Talk:Variational autoencoder: Difference between revisions

Content deleted Content added
Yoderj (talk | contribs)
Rate this artice C-class.
Line 87:
 
In particular, the introductory figure shows x being mapped to a gaussian figure and back to x'. It would be good to explicitly state how the encoder and decoder in this figure relate to the various distributions used throughout the article, but I'm not confident on how to do so. [[User:Yoderj|Yoderj]] ([[User talk:Yoderj|talk]]) 19:25, 15 March 2024 (UTC)
 
I will try to make simple answers to your question. The encoder is a bad name and confuses people. In actuality, it is a gaussian distribution. It has a mean and a variance, which are each parameters given by a neural network. This network is initially random, and is trained (using gradients from the "loss function"). The decoder is also a gaussian distribution.

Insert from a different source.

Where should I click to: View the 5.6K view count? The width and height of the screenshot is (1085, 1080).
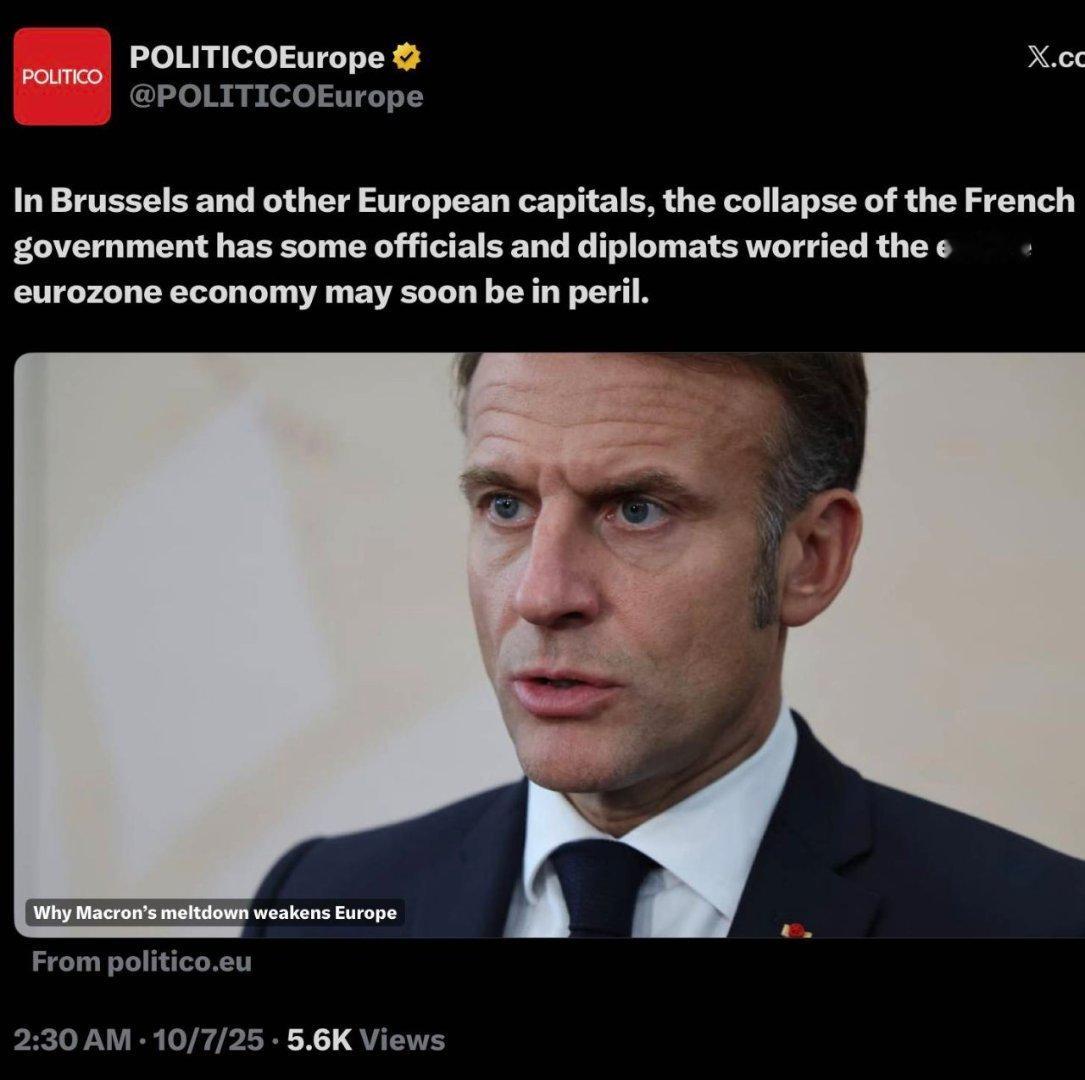[x=319, y=1040]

It also has a mean and a variance, which are given by another neural network. Is the decoder technically random? It depends. If you are training, you want to make an estimate. To do the estimate, you have to take samples, which means that the result is random. When you are training, the decoder is random. On the other hand, if you are just doing inference, you can have non-randomness in the decoder. Since you are having a gaussian output, you can say I will do maximum a posteriori and only take one sample from the encoder. You may ask, hey unidentified wikipedian. If it is a gaussian decoder don't you also have to add the variance? That is a very fair question, but there are many applications where you can ignore it. Then you only take one sample out.
 
I hope that this clears things up. We have four variables. The mean and variance of the encoder. And the mean and variance of the decoder. These variables can be multidimensional for the multivariate Gaussian, but they are still four variables. Here are some equations to help you understand:
z = mu(x) + sigma(x)*epsilon # reparameterization trick
x' = MU(z) + SIGMA(z)*epsilon
 
And here is the legend:
x: input
z: sample from the latent, aka sample from the encoder, aka output of mu(x) plus output of sigma(x) with randomness
mu, sigma: encoder neural networks
MU, SIGMA: decoder neural networks
x': output